アップデートに必要な情報(enebularへの接続方法:AWS IoT、インストール先フォルダー等)はアップデートスクリプトが環境変数等を参照して自動取得します。
そのため、任意のフォルダーでアップデートスクリプトを実行できます。
また、アップデートスクリプトはenebular-agentのサービスの起動状況によらず、アップデートを行うことができます。

オプション

アップデートスクリプトに設定できるオプションとオプション引数と省略可/不可は次の表のとおりです。

オプション オプション引数 省略可/不可 説明
--user =enebular-agentをインストールした名 省略不可 enebular-agentを実行するユーザー
-h,--help 無し 省略可 利用情報を出力する

オプション設定時の注意事項

オプション設定時の注意事項を列挙します。

  • オプションは複数指定可能です(オプションとオプションの間は半角ブランク)
  • オプション引数には不要な半角ブランクを入れないでください

事例

アップデートスクリプトの実行例

アップデートスクリプトの実行例を示します。

コマンド実行例(AWS IoTの場合)

wget -qO- https://enebular.com/agent-Update | sudo -E bash -s -- --user=enebular

上記事例のオプションの意味は以下のとおりです。

  • Linuxユーザーはenebular
  • その他のオプションは省略

結果

アップデートスクリプトは、アップデート前のenebular-agentを停止してからアップデート処理を行います。
その後アップデートしたenebular-agentを起動し、アップデートスクリプトは終了します。

enebular-agentの実行状況の確認方法

systemctl status enebular-agent-enebular.service

上記のコマンドを実行することでenebular-agentのサービスの起動状況(起動/停止)を確認できます。

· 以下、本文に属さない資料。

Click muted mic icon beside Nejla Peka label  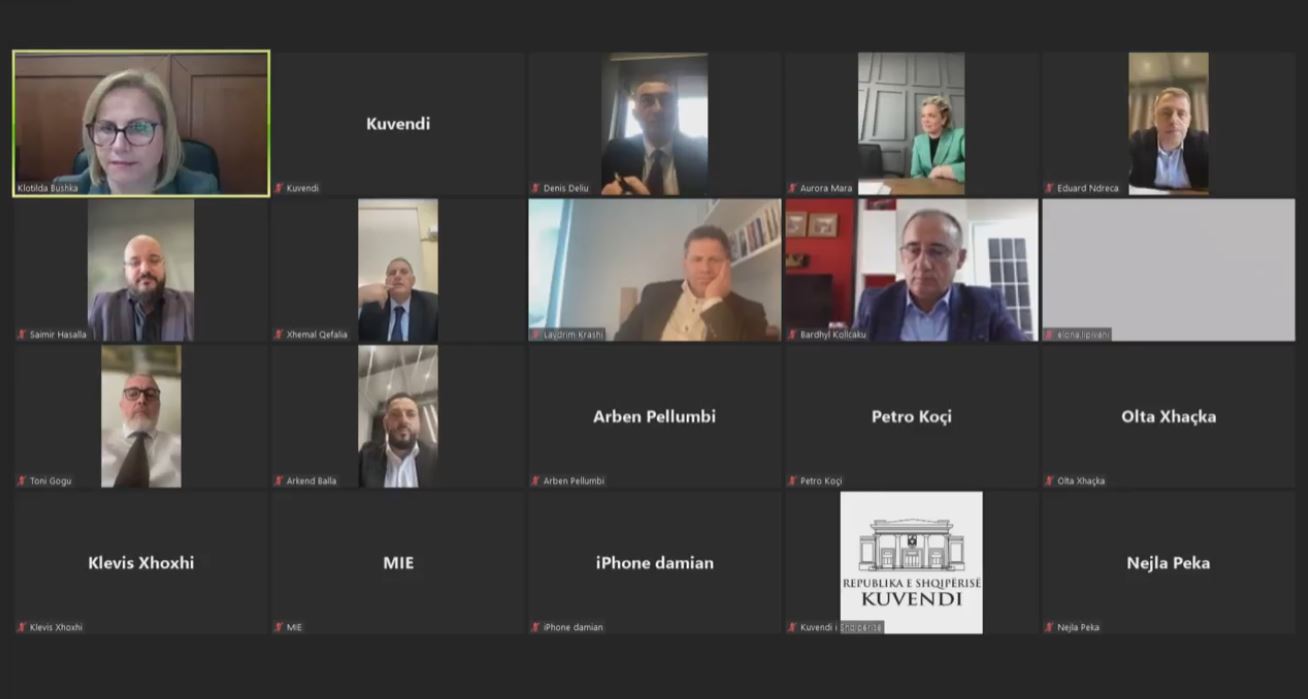[1049, 627]
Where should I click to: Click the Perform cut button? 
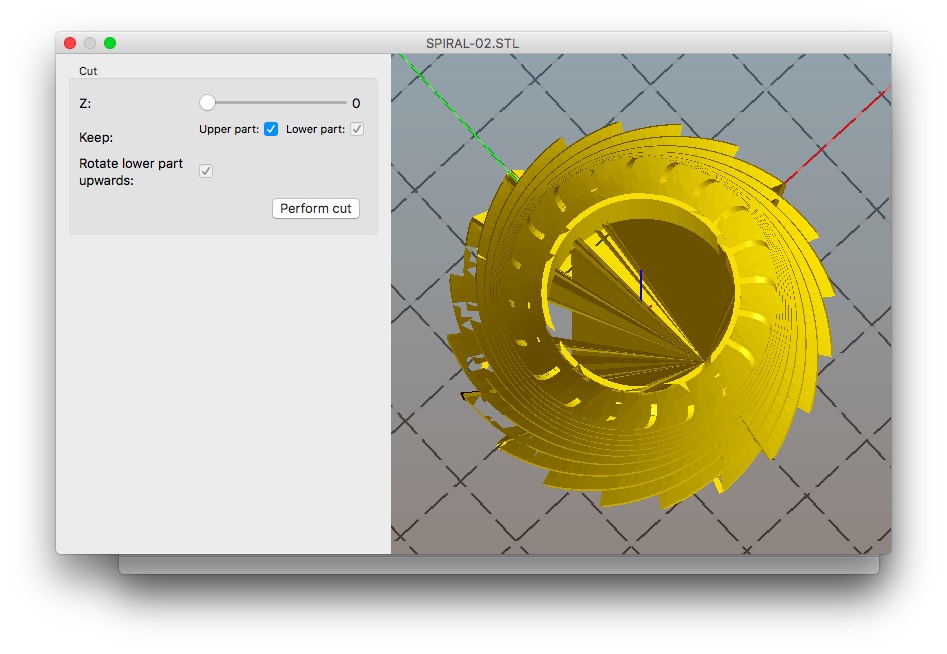315,209
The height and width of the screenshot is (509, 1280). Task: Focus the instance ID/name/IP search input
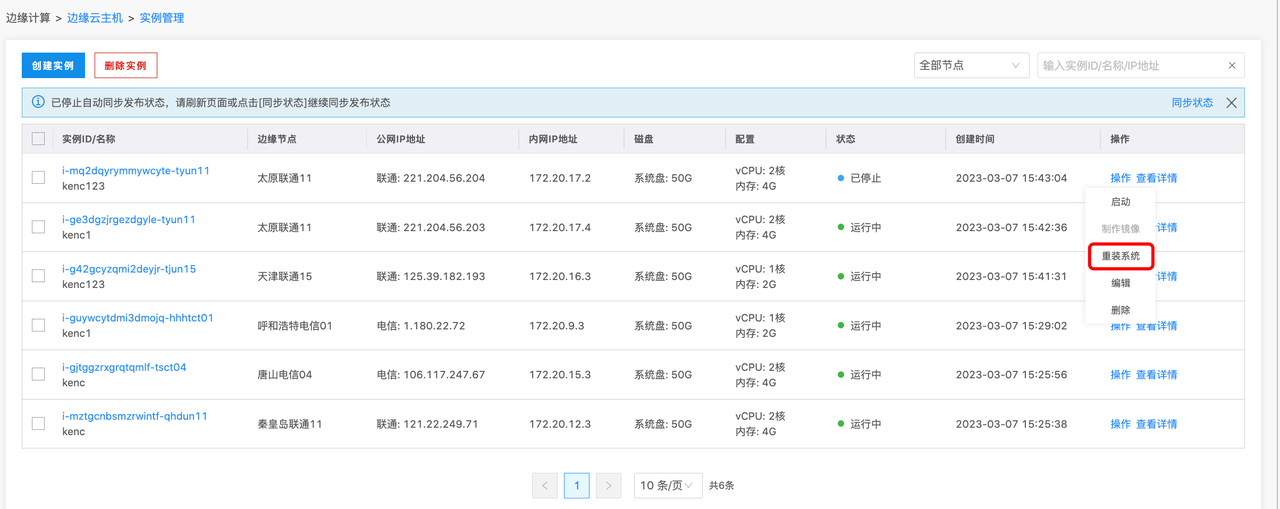[x=1130, y=66]
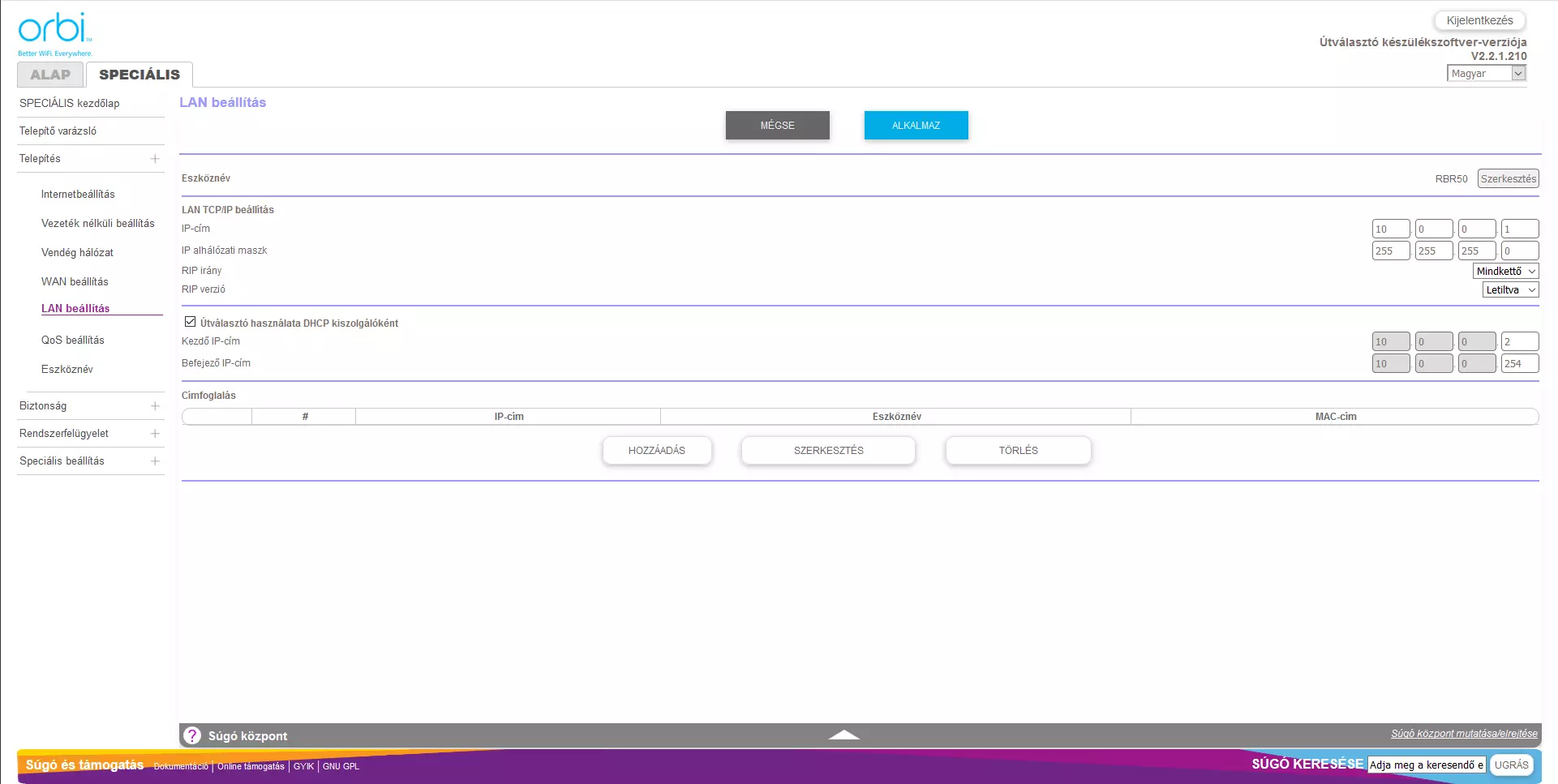Open the RIP verzió dropdown
Screen dimensions: 1558x784
pyautogui.click(x=1510, y=290)
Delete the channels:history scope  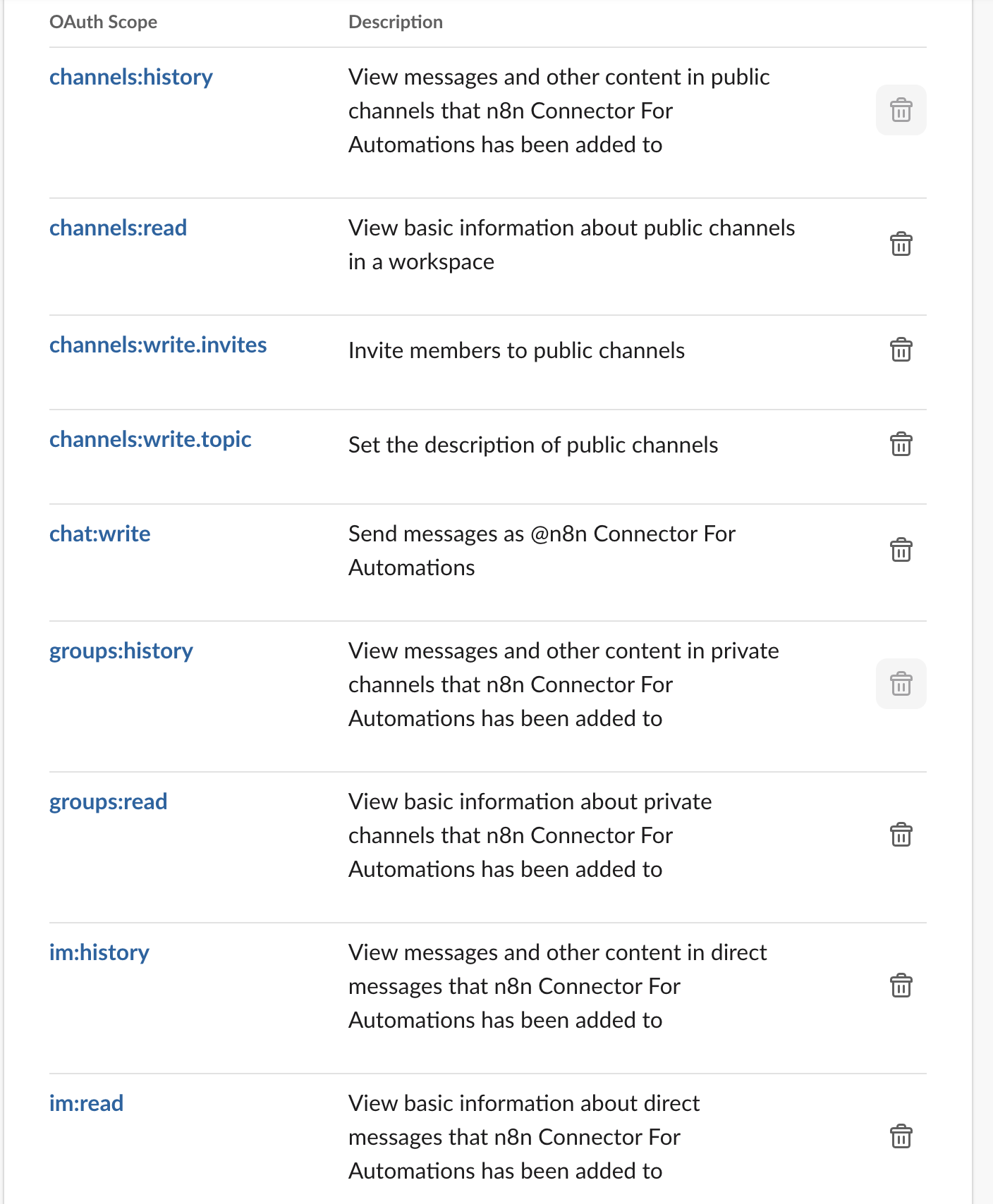[x=901, y=110]
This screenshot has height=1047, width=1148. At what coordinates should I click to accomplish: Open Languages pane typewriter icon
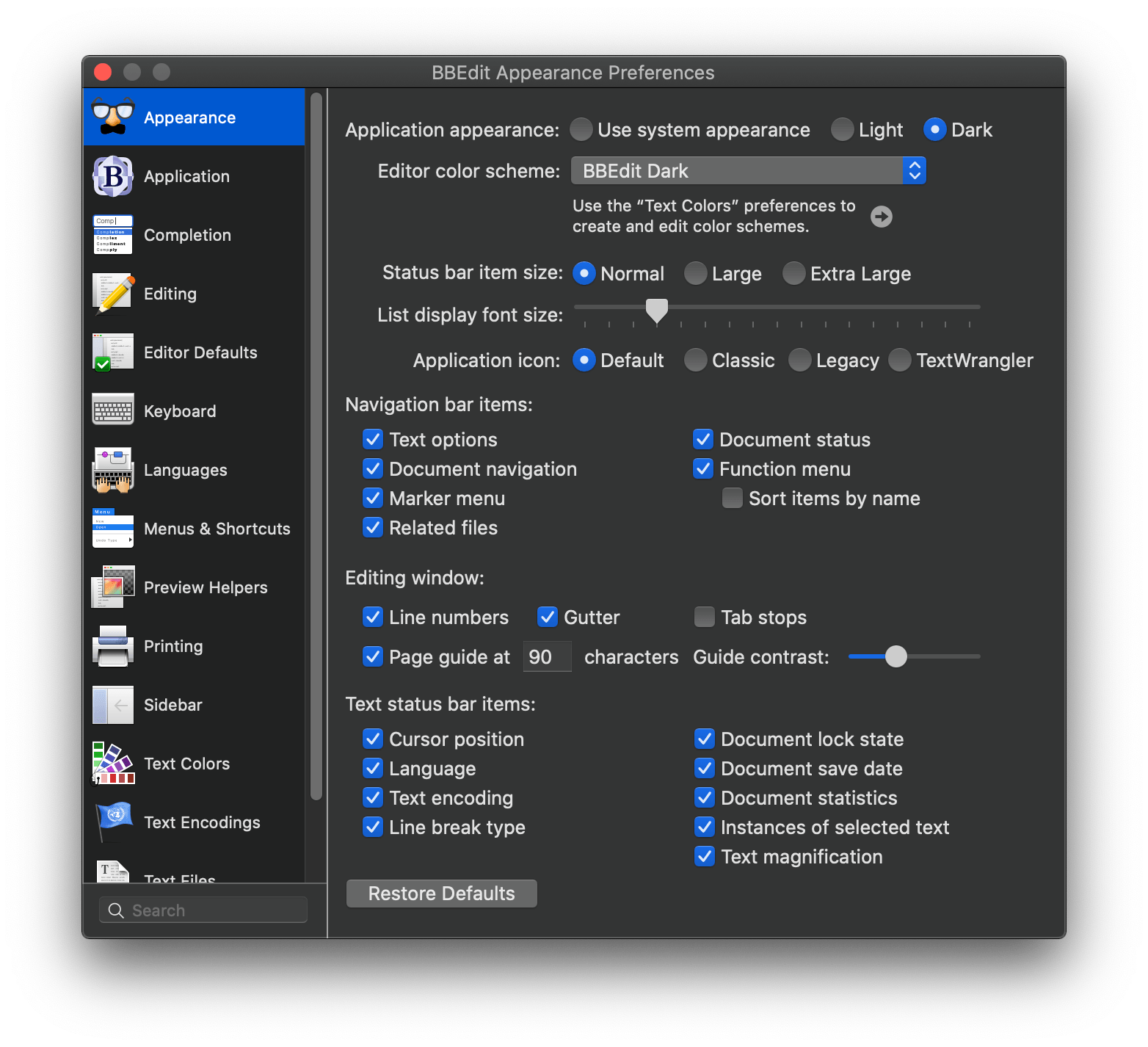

sudo journalctl -ex -u enebular-agent-enebular.service

enebular-agentのサービスが起動している場合は、上記のコマンドを実行することでenebular-agentの実行状況を確認できます。

Node.jsのインストール

必要としているNode.jsのバージョンを利用可能にするため、Node.jsをダウンロードしインストールする場合があります。
Node.jsの詳細については、Node-RED - 備考を参照してください。